AUSTELL, Ga. — One of Georgia’s 2024 congressional elections is taking shape as a judge approved new maps this week.
United States Rep. Lucy McBath announced she’ll shift to a newly drawn district across the metro from her current seat.
It would be hard to find a sharper ideological shift than the one voters in Austell are likely to see in the fall of 2024.
Austell is a Democratic-leaning area that helped elect U.S. Rep. David Scott two elections ago.
It got included into a newly-drawn 13th congressional district won by Republican firebrand Marjorie Taylor Greene in 2022.
A few weeks ago, the Republican-led legislature took this area out of Greene’s district and included it in a new court-ordered sixth congressional district. Democratic congresswoman McBath announced she will run for the newly drawn seat here, putting her in almost entirely new territory if she wins in November.

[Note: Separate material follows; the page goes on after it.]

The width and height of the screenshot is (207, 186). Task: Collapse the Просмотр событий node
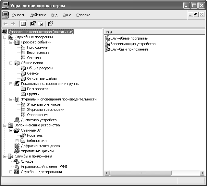point(11,42)
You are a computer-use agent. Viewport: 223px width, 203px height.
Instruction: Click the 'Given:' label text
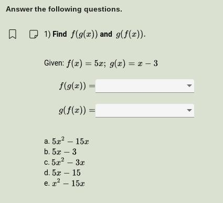[x=54, y=63]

"Just like any candidate, they're going to have to come to the community and speak to the community. Whether it’s Lucy McBath, whether its Marjorie Taylor Greene, it doesn’t matter who it is," said Leroy Tre Hutchins, a Cobb school board member from the area.

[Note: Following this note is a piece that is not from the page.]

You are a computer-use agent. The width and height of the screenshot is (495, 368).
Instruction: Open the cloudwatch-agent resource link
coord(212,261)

It’s political motion sickness to Hutchins.
"Three changes in six years," he noted. "This type of stuff creates voter apathy where people feel like their voice doesn’t matter or their vote doesn’t count."
McBath, a gun control activist, announced she would pivot from her Gwinnett County-based district to this one west of Atlanta. Even if McBath doesn’t move into the new district, Hutchins expects voters to welcome her.
"Her story aligns with the community story. We’re all concerned about gun safety," he said.
Republican Jason Shepherd says it’s a given that the new district will be Democrat-friendly because lawmakers purposefully drew it that way. He doesn’t expect voters to worry much about whether McBath actually lives in the new district.
"We’ve had several members of Congress over the decades who have not lived in the district. And they’ve been reelected overwhelmingly," Shepherd said. "You're representing people. You're not representing numbers."